You see them every day in the dorms. You might start out the day loving them while they decorate your hall and end the day hating them for busting up your dorm party. They’re your community advisors or CAs.
 
After being a CA for two years, Kimmarie Giebel understands the unspoken difficulties.
 
“One thing that I have discovered is how hard it is to be friends with residents because there is a sense of keeping a distance,” Giebel said. “If you lay down the rules and explain that sometimes I can be your friend and other times I have to be discipline as your CA, it all works out. There has to be a respect component between them and myself.”
 
The primary concern of a CA is to provide a safe home by enforcing standards and rules for those living in the dorms while keeping residents connected through programming. However, many don’t stop to think about what these CAs do in their down time.
 
“I usually work about 25 hours a week on an official week and probably 55ish hours unofficially… Wow! That’s kind of amazing when you add it up. It makes it hard to have a personal life,” said Denise Erenbach, CA in May Roach Hall. “I thought this would be a part-time job with a few duty nights and some meetings. It is so much more than that. You are constantly working on something or meeting with someone.”
 
Going to school full-time and having this extent of a workload could seem daunting at first.
 
“The hardest part is balancing everything. It seems quite overwhelming at first to know you have a meeting at this time, a meeting at that time, desk shifts, bulletin boards, programs, and don’t forget duty. But, once you get used to it, it is manageable,” said Alyssa Hotter, Neale Hall CA.
 
​Hansen Hall Community Advisors Chelsea
Buechel and Rachel Siebers prepare to make
their rounds around the residential hall. 
Photo by Zachary Mixdorf.
 
 
As a part of “CA Duty” these individuals are required to complete two nights of duty and one day of duty a week.

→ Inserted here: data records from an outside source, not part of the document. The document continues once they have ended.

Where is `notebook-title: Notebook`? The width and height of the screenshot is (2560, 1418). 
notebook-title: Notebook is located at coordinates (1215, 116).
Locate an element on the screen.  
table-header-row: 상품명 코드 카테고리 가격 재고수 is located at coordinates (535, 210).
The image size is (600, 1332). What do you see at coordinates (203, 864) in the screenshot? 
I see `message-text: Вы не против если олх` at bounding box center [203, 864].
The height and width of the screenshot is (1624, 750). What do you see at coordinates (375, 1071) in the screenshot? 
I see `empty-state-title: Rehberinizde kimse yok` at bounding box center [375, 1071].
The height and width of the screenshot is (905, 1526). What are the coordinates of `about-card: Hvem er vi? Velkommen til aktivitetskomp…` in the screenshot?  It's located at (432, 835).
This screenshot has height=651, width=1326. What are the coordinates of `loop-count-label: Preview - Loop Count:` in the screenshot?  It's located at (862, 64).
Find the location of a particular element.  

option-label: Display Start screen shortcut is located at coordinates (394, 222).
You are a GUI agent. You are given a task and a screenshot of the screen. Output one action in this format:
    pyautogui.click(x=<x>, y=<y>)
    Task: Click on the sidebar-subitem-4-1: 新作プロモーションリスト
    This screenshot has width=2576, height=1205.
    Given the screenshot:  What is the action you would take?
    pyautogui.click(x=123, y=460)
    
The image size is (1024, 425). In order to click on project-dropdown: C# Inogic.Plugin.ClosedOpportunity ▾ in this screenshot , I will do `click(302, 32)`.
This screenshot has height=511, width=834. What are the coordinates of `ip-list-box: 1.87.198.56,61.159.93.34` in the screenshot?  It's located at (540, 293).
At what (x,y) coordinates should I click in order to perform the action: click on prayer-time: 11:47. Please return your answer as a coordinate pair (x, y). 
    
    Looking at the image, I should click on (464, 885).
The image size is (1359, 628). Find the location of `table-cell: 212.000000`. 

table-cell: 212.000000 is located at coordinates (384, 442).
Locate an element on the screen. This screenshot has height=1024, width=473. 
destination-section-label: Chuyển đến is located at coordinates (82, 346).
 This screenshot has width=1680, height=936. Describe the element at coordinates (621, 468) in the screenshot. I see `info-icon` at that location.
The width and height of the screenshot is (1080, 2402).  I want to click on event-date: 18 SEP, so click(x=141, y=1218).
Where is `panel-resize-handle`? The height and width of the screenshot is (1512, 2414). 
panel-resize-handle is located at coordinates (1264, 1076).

Duty includes making rounds to ensure that everything is working properly, residents are keeping quiet during quiet hours, and there are no issues within wings of floors. Anonymous sources explain that it’s not always a picnic when doing rounds.
 
“I have many stories of puke being all over the floor, especially the bathroom,” said a CA, who preferred to remain anonymous.
 
“I never actually found out who it was but the boy’s bathroom was covered wall to wall in feces,” stated another anonymous CA.
 
So with all of this work, why do these individuals continue to be CAs?
 
“Seeing how much I have grown as a person and how people I have helped have grown as a result is truly humbling. It outweighs the long hours of this job,” Erpenbach said.
 
“I understood the time commitment because my sister was a CA, but I did not expect to grow as much as I have as a person through this job. I enjoy getting to know myself and my abilities through this job,” Giebel said.
 
Whether the pros outweigh the cons or vice versa, one thing is for certain: these individuals make an impact on the lives of their residents. So take some time out of your day to say hello to these individuals. They don’t bite--often.